According to Jonathan Jeans, vice president of operations for B.HOM Student Living, the industry’s mentorship and development programs could better address the specific obstacles people of color have historically faced when navigating corporate America. A major obstacle for team members who are people of color, he says, is the lack of mentorship and development programs that are facilitated and championed by people of color.
“There aren’t people of color at the executive level to mentor and facilitate a development program geared toward assisting the advancement of people of color,” Jeans says. “It is important to have diverse people of color represented at the executive level, and that those individuals are brought into the program to offer guidance to team members seeking additional professional advancement within an organization.”
As companies are becoming more diversified in the entry to midlevel management positions, it is even more motivating for people of color to see a potential path toward the executive level by using executive representation as a motivating factor, Jeans says.
In order to take significant steps to improve leadership opportunities for women and minorities, the industry must provide mentoring and training to broaden their skill sets. Offering opportunities to interact with senior management and coaching associates on how to present themselves in a leadership situation is also important. When doing so, industry leaders should remain aware of the unique challenges facing women and minorities, according to Hughes. For instance, women are often more reluctant to ask for promotions.
“Many times we feel grateful and lucky for the positions we have and, even when deserved, will not ask for additional compensation or a promotion,” Hughes says. “Personally, I have a very difficult time talking about money and titles. My goal is to help the next generation of women in the workplace overcome this obstacle.”
How can the industry help with that pursuit? It starts at the top, according to Sharon Hatfield, COO of CF Real Estate Services.
“More progressive companies that do this well find ways to make sure all of the obstacles that women face can be overcome,” Hatfield says. “Upper management must serve as role models, and even if it is entirely populated with males, there needs to be a strong push to shake things up and make a change. Successful companies that value executive women leaders also have some common programs in place that ensure that the focus continues.”
That includes additional training programs dedicated to women and home-work flexibility.
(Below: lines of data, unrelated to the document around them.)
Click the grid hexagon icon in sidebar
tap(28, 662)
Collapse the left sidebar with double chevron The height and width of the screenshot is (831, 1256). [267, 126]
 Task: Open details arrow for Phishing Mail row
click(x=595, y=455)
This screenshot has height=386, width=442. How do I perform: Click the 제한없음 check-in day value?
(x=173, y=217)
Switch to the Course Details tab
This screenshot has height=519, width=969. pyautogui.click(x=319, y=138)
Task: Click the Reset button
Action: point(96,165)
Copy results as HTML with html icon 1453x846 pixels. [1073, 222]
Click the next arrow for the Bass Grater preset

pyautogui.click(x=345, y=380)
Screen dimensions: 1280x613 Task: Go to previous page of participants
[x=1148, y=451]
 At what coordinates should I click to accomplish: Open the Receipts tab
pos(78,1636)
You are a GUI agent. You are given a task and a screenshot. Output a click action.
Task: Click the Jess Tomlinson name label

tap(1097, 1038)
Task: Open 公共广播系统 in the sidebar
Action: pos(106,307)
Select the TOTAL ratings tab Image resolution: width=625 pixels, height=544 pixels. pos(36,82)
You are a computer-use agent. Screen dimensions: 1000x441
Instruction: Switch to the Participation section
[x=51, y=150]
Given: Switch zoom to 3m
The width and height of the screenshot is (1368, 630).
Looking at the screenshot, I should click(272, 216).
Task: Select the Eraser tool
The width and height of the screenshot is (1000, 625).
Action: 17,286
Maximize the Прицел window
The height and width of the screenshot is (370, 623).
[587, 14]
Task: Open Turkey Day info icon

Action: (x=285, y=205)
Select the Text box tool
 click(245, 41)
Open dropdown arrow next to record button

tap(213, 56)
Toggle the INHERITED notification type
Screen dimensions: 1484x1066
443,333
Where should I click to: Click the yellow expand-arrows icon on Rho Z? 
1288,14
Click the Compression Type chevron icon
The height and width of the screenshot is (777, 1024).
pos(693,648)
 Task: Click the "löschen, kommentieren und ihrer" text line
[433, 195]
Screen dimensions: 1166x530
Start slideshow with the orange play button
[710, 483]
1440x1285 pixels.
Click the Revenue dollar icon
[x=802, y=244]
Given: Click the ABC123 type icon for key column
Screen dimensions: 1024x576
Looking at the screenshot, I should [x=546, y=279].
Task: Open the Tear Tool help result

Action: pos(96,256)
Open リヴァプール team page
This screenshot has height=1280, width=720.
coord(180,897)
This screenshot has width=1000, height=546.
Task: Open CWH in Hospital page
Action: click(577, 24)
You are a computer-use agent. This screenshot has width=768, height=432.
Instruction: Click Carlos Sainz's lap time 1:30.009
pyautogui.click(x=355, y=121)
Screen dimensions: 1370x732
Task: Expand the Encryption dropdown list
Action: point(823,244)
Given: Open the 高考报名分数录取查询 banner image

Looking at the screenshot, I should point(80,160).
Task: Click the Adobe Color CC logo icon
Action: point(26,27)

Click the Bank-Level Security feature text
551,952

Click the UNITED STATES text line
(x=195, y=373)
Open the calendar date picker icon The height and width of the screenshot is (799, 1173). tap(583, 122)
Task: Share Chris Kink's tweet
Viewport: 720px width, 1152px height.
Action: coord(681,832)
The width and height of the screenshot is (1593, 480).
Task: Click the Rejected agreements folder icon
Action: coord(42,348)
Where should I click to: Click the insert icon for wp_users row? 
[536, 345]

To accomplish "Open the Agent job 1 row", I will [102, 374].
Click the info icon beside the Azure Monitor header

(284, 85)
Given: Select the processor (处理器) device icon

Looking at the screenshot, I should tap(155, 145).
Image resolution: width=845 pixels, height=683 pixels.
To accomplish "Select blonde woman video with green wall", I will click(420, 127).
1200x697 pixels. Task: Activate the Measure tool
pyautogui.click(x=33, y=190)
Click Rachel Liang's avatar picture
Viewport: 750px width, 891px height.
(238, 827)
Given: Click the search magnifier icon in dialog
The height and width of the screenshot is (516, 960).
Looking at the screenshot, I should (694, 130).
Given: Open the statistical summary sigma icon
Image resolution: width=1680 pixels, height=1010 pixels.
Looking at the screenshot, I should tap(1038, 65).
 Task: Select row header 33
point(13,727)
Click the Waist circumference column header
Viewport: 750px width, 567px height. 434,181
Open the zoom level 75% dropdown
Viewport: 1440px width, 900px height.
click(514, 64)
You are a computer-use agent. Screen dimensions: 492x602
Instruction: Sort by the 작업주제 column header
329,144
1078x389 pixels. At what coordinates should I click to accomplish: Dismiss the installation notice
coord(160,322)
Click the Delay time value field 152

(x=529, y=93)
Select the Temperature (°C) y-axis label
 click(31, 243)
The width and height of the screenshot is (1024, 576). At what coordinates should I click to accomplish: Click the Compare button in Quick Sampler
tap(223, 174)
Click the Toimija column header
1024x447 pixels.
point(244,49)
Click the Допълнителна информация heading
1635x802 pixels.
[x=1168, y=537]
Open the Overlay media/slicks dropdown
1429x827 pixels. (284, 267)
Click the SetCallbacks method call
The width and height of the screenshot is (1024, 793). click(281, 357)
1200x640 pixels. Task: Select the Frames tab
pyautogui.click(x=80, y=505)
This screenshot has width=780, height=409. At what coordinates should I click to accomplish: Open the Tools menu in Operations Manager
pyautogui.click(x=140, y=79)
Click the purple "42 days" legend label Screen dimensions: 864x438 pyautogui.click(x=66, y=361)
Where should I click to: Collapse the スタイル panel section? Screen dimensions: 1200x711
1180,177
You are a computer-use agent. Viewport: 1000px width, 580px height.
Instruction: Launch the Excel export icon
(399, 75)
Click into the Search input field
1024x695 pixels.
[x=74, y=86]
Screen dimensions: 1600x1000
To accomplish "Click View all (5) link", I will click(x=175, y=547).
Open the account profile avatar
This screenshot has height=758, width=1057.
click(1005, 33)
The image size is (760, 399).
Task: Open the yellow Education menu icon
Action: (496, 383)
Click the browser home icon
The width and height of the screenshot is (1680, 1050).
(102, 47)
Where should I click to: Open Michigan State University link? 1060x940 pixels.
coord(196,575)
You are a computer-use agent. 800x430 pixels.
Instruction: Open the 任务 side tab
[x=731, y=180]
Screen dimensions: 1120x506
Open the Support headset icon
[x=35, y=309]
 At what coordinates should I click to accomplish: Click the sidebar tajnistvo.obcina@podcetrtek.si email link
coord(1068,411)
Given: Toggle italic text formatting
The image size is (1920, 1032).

"In addition to career path opportunities, more women at the leadership level will help close the pay gap that has existed for decades,” Hatfield says. “It seems that women and men start their careers at the same salary, but halfway through their careers, more men move into executive positions thereby creating the delta. In reality, there isn’t a gender gap, there is an opportunity gap."
According to Hatfield, aside from advancement opportunity and pay scale as obstacles, women need mentors at the top level to help them with leadership training, confidence building, and critical thinking. A lack of executive-level women to network with limits the amount of resources available to the emerging female population.
While the industry has made prominent advancements at the site level with regard to women and people of color, diversifying its executive teams remains a work in progress—but one with a significant payoff, Hatfield says.
“True diversity at the workplace will be a win-win for everyone and create a better work environment that is centered around collaboration, creativity, productivity, and profitability,” she says.